=== Passage affiché ===

Pour une poignée de sucre… la murder pirate Kandorya
Qui a assommé le pirate Trois Coupes ?
Ce soir-là, l’ambiance est tendue sur le pont de La Dédaigneuse, les regards suspicieux, incrédules ou torves se croisent. La capitaine Idissy Al’rān, demi-elfe noire et propriétaire du navire, a convoqué la clique bigarrée de forbans composant son équipage. Gavigan le Rancunier, l’Arrogant, le Bourru et l’Agressif, quartier-maître auto-proclamé, mène les débats et l’affaire est grave.
Chacun est effaré d’apprendre que l’un des leurs, le talentueux joueur de couteau Trois Coupes, a été victime d’une agression sur le pont inférieur. Bosse à l’appui, il démontre avoir été assommé et affirme n’avoir rien entendu venir. Déjà, des sourcils se froncent et des gorges se nouent. Car les présents sont justement ceux qui n’ont aucun alibi à faire valoir. Gavigan est formel : le coupable de cet acte innommable est parmi eux. La soirée sera donc consacrée à la recherche active de cette mauvaise graine et se terminera par un jugement en bonne et due forme selon les codes impitoyables de la piraterie.
Une murder pirate ? Kézako ?
Commençons déjà par expliquer de quoi qu’on cause : une « murder » ou « soirée enquête » réunit en huis-clos un certain nombre de joueurs, lesquels vont avoir trois ou quatre heures devant eux pour résoudre un crime.
Comme pour un jeu de rôle, le scénario est orchestré par un maître du jeu (MJ) dont la mission est de mettre en place la situation de départ, l’intrigue, les règles du jeu et les personnages. Chacun a donc reçu des instructions dans lesquelles se trouvent des indications précieuses pour savoir comment jouer son personnage, quels sont ses secrets et ses objectifs.
À titre d’exemple, voici les instructions secrètes — adressées à moi seule — reçues de l’organisateur quelques jours avant la soirée :
Bétanie Sligo. Tu es prête à tout pour un verre de rhum ! Et cette histoire de cambuse (réserve) fermée t’as rendu folle. C’est là ou tu as eu cette idée lumineuse : avec Akim, cette nuit vous êtes descendus en cachette à la cambuse, et tout doucement vous avez réussi à faire un trou dans la paroi, juste de quoi passer le bras pour chopper une bouteille ! Malheureusement, vous avez entendu quelqu’un ouvrir la porte de la cambuse, et vous vous êtes barrés !
Là tu as perdu le pauvre Akim de vue, du coup tu as sifflé la bouteille toute seule dans un coin discret.
La bonne nouvelle, c’est que vous n’avez rien à voir avoir l’assommage de Trois Coupes, puisque vous étiez occupés ailleurs.
La mauvaise, c’est que vous ne pouvez pas trop le raconter car vous avez commis un acte répréhensible à bord qui pourrait vous coûter cher !
Mais pourquoi on parle de Kandorya dans cette affaire ?!?

=== Données enregistrées ===
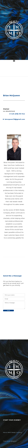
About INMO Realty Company (12, 432)
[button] (14, 61)
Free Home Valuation (10, 441)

=== À faire ===
[1] Dans le texte sur la murder pirate, qui a convoqué l’équipage sur le pont de La Dédaigneuse ?
[2] Prolongez le texte sur la murder pirate Kandorya à partir de sa dernière phrase.

=== Réponses par tâche ===
[1] La capitaine Idissy Al’rān, demi-elfe noire et propriétaire du navire.

[2]
La spécificité de cette soirée murder spéciale pirates était de se dérouler dans l’univers de Kandorya, quelques jours avant le grand rendez-vous des amateurs de jeu de rôle grandeur nature. Les personnages de la murder étaient donc amenés à se retrouver lors du GN, nombre d’entre eux avaient déjà joué ensemble par le passé et certains avaient clairement des magouilles en préparation pour Kandorya. C’était donc une excellente opportunité, surtout pour les nouveaux venus et débutants, de tester leur personnage, faire connaissance et se heurter de plein fouet au monde joyeux et cruel des forbans.
Entrons maintenant dans le vif du sujet, c’est à dire les évènements qui se sont déroulés sur le sinistre trois-mâts La Dédaigneuse, situé pour l’occasion dans un appartement francilien soigneusement préparé : meubles écartés, drapés de toiles et de grands filets, lumières tamisées, buffet dressé, chat complice, murs insonorisés.
Le duel d’honneur, ou comment connaître la vérité ?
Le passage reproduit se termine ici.